In Honor Bound
Page 24
"Show me all the places you love, so I may love them, too."
He nodded a little self-consciously. "I will go ready the horses. Wrap you up well, then come down to the stables. Hurry."
"I will."
***
Soon they were riding through the forest, the horses fetlock-deep in snow. The air was cold, but the sky was as blue as May and the sun was shining its winter best, reflecting warmth off the dazzling whiteness on the ground.
"This is my meadow," he told her, stopping at the crest of a low rise.
The meadow was wide and deep with snow, untouched as yet by man or beast. Only the faint tracks of birds embroidered the flawless surface. She thought she would never tire of looking at the frosted beauty of it.
"Oh, my lord, it is glorious!"
His eyes shone with eager love for the place. "Come, let's go down."

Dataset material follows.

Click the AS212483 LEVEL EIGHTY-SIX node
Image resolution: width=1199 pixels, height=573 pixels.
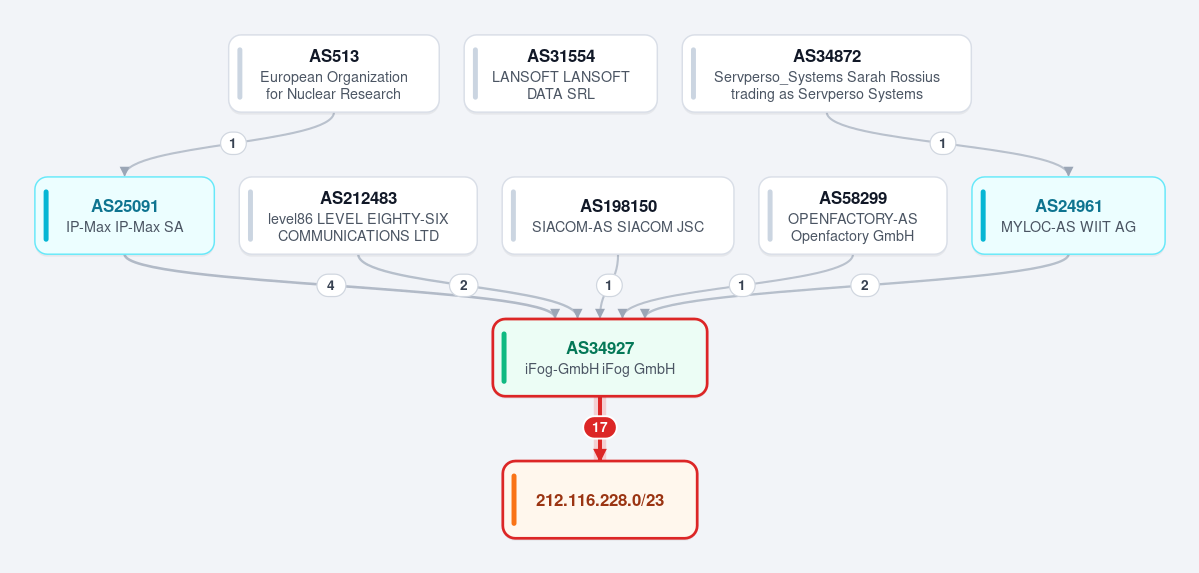click(x=358, y=216)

He dismounted and wrapped his reins and hers around a sturdy branch, then he caught her carefully around the middle and set her on her feet.
"Come," he beckoned, plunging into the deep whiteness first to his ankles, then to his knees. She followed after him, finding it hard to keep up in her heavy skirts and with the unaccustomed bulk of her growing belly.
It startled her at first to see him so abandoned to joy, to see him roll in the snow like an unruly colt until, head to foot, he was white with it. He looked at her as if he had surprised himself, then he grinned as if he did not care and plunged back into the drifts. His breath rose in wisps over his head as he drank down the air's icy freshness like the rarest of wines.
"Come," he beckoned again when she fell a little behind, then he loped back to her and took her by the hand. "Come."
They spent a long joyous while playing in the snow, making pictures in the smooth drifts, pelting each other with snowballs. To Rosalynde it seemed that the years had fallen away and he was again the boy she had lost her heart to in Westered. Of course, she had never dared to be so unconstrained with him then, and Westered had never seen such snow, but he seemed unchanged. There was a delighted boyishness in him just now that warmed her heart and made her forget her frozen feet.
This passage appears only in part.